There is no therapy that corrects a defect in thyroid hormone receptor function. Patients with adequate compensation by enhanced TH production without thyrotoxic symptoms do not require treatment [16], whereas patients with hyperthyroid and/or hypothyroid symptoms may require ß-blockers, antithyroid drugs, or synthetic forms of thyroid hormones. The rationale for the antithyroid drugs treatment in patients with RTH remains controversial. The administration of antithyroid drugs further raises TSH and may consequently induce goitre and or pituitary thyrotrophic hyperplasia [17]. On the other hand, several cases of successful thiamazole therapy in children diagnosed with RTH and hyperthyroidism symptoms were also reported. One of them described that therapy with antithyroid drugs in a 2-year-old patient diagnosed with RTHβ improved behaviour, sleep, and body weight and reduced tachycardia [16]. Another case report presented a girl treated with thiamazole followed by levothyroxine replacement therapy, achieving notable improvement in intelligence, verbal skills, and behaviour [18]. The introduction of thiamazole and propranolol in a 15-year-old girl with hyperactivity, behaviour disorders, and tachycardia improved clinical symptoms but also increased TSH levels [19]. In conclusion, indications for treatment in RTH patients should be discussed individually.

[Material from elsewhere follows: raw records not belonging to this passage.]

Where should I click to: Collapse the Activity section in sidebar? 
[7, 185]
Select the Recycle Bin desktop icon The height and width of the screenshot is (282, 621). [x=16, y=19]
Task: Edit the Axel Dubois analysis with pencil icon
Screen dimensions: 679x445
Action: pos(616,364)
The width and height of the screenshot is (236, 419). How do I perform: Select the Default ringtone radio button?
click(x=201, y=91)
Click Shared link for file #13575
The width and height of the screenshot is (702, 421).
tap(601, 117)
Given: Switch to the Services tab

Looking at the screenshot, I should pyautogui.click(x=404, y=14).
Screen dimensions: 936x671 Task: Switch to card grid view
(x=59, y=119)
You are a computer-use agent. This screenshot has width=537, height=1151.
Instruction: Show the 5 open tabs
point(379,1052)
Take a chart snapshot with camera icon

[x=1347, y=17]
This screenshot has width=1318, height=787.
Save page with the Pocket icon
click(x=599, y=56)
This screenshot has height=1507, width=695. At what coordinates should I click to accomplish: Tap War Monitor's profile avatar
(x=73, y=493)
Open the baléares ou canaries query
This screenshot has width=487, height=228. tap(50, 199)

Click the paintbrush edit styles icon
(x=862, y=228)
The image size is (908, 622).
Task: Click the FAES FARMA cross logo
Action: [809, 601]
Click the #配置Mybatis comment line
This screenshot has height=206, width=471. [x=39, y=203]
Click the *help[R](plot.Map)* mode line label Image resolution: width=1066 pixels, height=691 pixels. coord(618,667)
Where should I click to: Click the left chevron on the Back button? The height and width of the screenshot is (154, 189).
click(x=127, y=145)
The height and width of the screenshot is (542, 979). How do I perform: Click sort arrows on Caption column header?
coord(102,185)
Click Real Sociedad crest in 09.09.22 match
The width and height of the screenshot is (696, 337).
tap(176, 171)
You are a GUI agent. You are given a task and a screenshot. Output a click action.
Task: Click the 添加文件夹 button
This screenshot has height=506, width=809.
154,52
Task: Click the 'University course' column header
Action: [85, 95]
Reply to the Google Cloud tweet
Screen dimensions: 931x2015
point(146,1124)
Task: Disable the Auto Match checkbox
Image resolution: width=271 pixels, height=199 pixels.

Ultimately, we did not find any publications on how to prepare a patient with RTH for surgery. As our patient was diagnosed with the c.947G>A, p.(Arg316His) variant in one allele of the THRβ gene, the symptoms presented by the boy were attributed to an excessive effect of THs on the THRα, which was not affected by the mutation. Given the fact that the boy presented selective symptoms of hyperthyroidism (tachycardia), we decided to introduce cardiac surgery preparation with thiamazole. This approach aimed to reduce the impact of THs on the THRα, which mainly mediates the cardiac effects of THs [8].

It is well known that thyroid dysfunction is associated with elevated cardiovascular risk [20]. The cardiovascular effects of TH excess include an increase in heart rate, stroke volume, and cardiac output [21]. Hyperthyroidism enhances the risk of atrial fibrillation, cardiovascular disease, and heart failure [22]. Therefore, the aim of preparing patients with thyroid dysfunction for surgery is to normalise TH levels before surgical intervention whenever possible [23,24]. Being concerned about the impact of THs on THRα in the heart, we decided to proceed with this case similarly to patients with hyperthyroidism, where antithyroid drugs are recommended as a fundamental treatment and preoperative approach [24]. Antithyroid drugs act to suppress the synthesis of thyroid hormones by inhibiting the enzyme thyroperoxidase, which adds iodine to tyrosine residues on the hormone precursor—thyroglobulin. Thiamazole, as well as propylthiouracil, are absorbed immediately and accumulate in the thyroid gland, inhibiting the synthesis process of THs [25]. Recently, only thiamazole has been recommended as an antithyroid drug due to the elevated risk of hepatitis induced by propylthiouracil [25].

To date, no similar case report has been reported in the literature. We conclude that this description is important to provide some clues for the management of patients with RTH requiring complex surgical interventions.

5. Conclusions

The majority of patients with RTH do not require treatment and the observed abnormalities in hormonal test results do not constitute a contraindication to surgery. However, the simultaneous occurrence of a severe complex heart defect and RTH in a child presenting with selective clinical symptoms of hyperthyroidism prompted us to apply atypical preoperative treatment (antithyroid drugs), which resulted in the normalisation of TH effects on the THRα. The management of RTH is an ongoing challenge for clinicians and must be individualised.